## Start INFORMATION SHOWN

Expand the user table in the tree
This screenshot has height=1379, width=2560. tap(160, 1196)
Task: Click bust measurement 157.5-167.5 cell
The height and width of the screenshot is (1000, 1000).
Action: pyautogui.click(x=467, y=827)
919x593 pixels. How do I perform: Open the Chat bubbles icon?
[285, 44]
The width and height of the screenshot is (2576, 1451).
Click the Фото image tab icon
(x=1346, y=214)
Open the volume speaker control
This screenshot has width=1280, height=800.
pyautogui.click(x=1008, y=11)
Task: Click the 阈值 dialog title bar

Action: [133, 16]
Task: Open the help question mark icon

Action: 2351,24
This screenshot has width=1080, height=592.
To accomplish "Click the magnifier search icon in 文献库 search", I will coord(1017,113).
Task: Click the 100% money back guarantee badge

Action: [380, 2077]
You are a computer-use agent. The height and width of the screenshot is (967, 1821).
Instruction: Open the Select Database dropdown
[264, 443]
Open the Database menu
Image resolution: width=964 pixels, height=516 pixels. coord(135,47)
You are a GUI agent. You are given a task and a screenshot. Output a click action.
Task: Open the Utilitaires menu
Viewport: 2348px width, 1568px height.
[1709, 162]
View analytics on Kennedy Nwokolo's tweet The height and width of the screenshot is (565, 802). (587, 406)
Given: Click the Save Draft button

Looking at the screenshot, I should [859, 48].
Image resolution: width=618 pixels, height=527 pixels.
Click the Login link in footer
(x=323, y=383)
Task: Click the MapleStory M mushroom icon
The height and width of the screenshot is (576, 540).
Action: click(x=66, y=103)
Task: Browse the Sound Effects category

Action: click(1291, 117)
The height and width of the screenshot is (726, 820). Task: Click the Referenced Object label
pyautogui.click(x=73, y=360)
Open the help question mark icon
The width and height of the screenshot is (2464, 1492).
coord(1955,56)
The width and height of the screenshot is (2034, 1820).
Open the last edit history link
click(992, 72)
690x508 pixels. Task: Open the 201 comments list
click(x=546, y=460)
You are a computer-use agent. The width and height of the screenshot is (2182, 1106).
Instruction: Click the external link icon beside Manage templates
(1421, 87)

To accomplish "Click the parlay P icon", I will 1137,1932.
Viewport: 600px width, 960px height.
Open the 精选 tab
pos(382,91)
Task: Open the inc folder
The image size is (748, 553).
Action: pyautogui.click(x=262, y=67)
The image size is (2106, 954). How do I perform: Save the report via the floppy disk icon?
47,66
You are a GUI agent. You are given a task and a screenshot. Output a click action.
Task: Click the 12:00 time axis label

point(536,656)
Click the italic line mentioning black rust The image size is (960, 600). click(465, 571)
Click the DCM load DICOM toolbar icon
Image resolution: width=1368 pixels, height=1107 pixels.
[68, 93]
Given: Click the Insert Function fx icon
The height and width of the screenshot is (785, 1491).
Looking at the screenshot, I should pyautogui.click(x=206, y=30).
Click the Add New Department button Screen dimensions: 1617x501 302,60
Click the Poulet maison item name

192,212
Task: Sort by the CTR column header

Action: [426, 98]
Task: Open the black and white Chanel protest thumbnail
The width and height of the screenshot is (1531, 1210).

## End INFORMATION SHOWN

=== BRIEF ===
Put each line of the data above into a numbered list, leaving out the blank lines.

=== RESPONSE TO THIS EXERCISE ===
1. Expand the user table in the tree
2. This screenshot has height=1379, width=2560. tap(160, 1196)
3. Task: Click bust measurement 157.5-167.5 cell
4. The height and width of the screenshot is (1000, 1000).
5. Action: pyautogui.click(x=467, y=827)
6. 919x593 pixels. How do I perform: Open the Chat bubbles icon?
7. [285, 44]
8. The width and height of the screenshot is (2576, 1451).
9. Click the Фото image tab icon
10. (x=1346, y=214)
11. Open the volume speaker control
12. This screenshot has width=1280, height=800.
13. pyautogui.click(x=1008, y=11)
14. Task: Click the 阈值 dialog title bar
15. Action: [133, 16]
16. Task: Open the help question mark icon
17. Action: 2351,24
18. This screenshot has width=1080, height=592.
19. To accomplish "Click the magnifier search icon in 文献库 search", I will coord(1017,113).
20. Task: Click the 100% money back guarantee badge
21. Action: [380, 2077]
22. You are a computer-use agent. The height and width of the screenshot is (967, 1821).
23. Instruction: Open the Select Database dropdown
24. [264, 443]
25. Open the Database menu
26. Image resolution: width=964 pixels, height=516 pixels. coord(135,47)
27. You are a GUI agent. You are given a task and a screenshot. Output a click action.
28. Task: Open the Utilitaires menu
29. Viewport: 2348px width, 1568px height.
30. [1709, 162]
31. View analytics on Kennedy Nwokolo's tweet The height and width of the screenshot is (565, 802). (587, 406)
32. Given: Click the Save Draft button
33. Looking at the screenshot, I should [859, 48].
34. Image resolution: width=618 pixels, height=527 pixels.
35. Click the Login link in footer
36. (x=323, y=383)
37. Task: Click the MapleStory M mushroom icon
38. The height and width of the screenshot is (576, 540).
39. Action: click(x=66, y=103)
40. Task: Browse the Sound Effects category
41. Action: click(1291, 117)
42. The height and width of the screenshot is (726, 820). Task: Click the Referenced Object label
43. pyautogui.click(x=73, y=360)
44. Open the help question mark icon
45. The width and height of the screenshot is (2464, 1492).
46. coord(1955,56)
47. The width and height of the screenshot is (2034, 1820).
48. Open the last edit history link
49. click(992, 72)
50. 690x508 pixels. Task: Open the 201 comments list
51. click(x=546, y=460)
52. You are a computer-use agent. The width and height of the screenshot is (2182, 1106).
53. Instruction: Click the external link icon beside Manage templates
54. (1421, 87)
55. To accomplish "Click the parlay P icon", I will 1137,1932.
56. Viewport: 600px width, 960px height.
57. Open the 精选 tab
58. pos(382,91)
59. Task: Open the inc folder
60. The image size is (748, 553).
61. Action: pyautogui.click(x=262, y=67)
62. The image size is (2106, 954). How do I perform: Save the report via the floppy disk icon?
63. 47,66
64. You are a GUI agent. You are given a task and a screenshot. Output a click action.
65. Task: Click the 12:00 time axis label
66. point(536,656)
67. Click the italic line mentioning black rust The image size is (960, 600). click(465, 571)
68. Click the DCM load DICOM toolbar icon
69. Image resolution: width=1368 pixels, height=1107 pixels.
70. [68, 93]
71. Given: Click the Insert Function fx icon
72. The height and width of the screenshot is (785, 1491).
73. Looking at the screenshot, I should pyautogui.click(x=206, y=30).
74. Click the Add New Department button Screen dimensions: 1617x501 302,60
75. Click the Poulet maison item name
76. 192,212
77. Task: Sort by the CTR column header
78. Action: [426, 98]
79. Task: Open the black and white Chanel protest thumbnail
80. The width and height of the screenshot is (1531, 1210).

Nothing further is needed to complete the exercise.